# Small Angle Approximation for Simple Pendulum

I am working on a simple pendulum problem. The $$y$$ direction is vertical and the $$x$$ direction is horizontal. Displacement in the $$x$$ direction is taken to be much less than the length of the string, $$L$$.

One of the small angle approximations given for this problem was $${\theta \over 2} \approx {y \over x}.$$ where $$y$$ and $$x$$ represents the coordinates of the pendulum.

Why is this true?

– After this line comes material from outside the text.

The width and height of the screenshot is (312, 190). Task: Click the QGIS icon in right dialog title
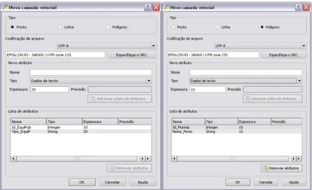(166, 7)
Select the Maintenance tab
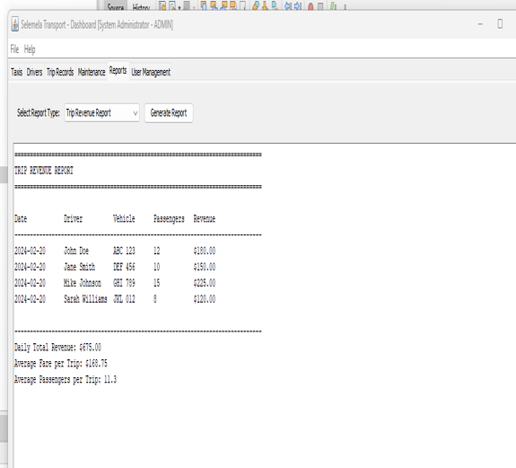516x468 pixels. pyautogui.click(x=92, y=72)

One of the small angle approximations I know is $$\tan \theta \approx \theta,$$ giving $$\frac{x}{y}\approx\theta.$$

Where did the factor of two in the first equation come from?

• It would help to know exactly where you are applying the small angle approximation. I would guess to Newton's laws of motion, right? – ggcg Dec 17 '18 at 12:58
• Where is your origin? That matters a lot too. – QuIcKmAtHs Dec 17 '18 at 13:34
• $sin(\theta/2)=\theta/2-1/3!((\theta)/2)^3+....$ so for small angles like 6 1/3!((\theta)/2)^3=1.9*10^-4 – Abdelrhman Fawzy Dec 17 '18 at 13:38
• Is this the original diagram that was used? Maybe, in the original diagram, theta, y, and x were defined differently? – Chet Miller Dec 17 '18 at 13:49
• If you look carefully the geometric scheme you should realize that, with the notation uset there, $tan \theta = y/x$. Of course, for small angles $tan \theta$ and $\theta$ can be identified. – GiorgioP Dec 17 '18 at 13:50

$$x = L \sin(\theta)$$
$$y = L - L \cos(\theta)$$
$$\frac{y}{x} = \frac{1 - \cos(\theta)}{\sin(\theta)} = \tan(\frac{\theta}{2}) \approx \frac{\theta}{2}$$
Another way of finding the same result is to calculate (geometrically) the angle between the pendulum, the origin, and the horizontal axis: it is equal to $$\frac{\theta}{2}$$.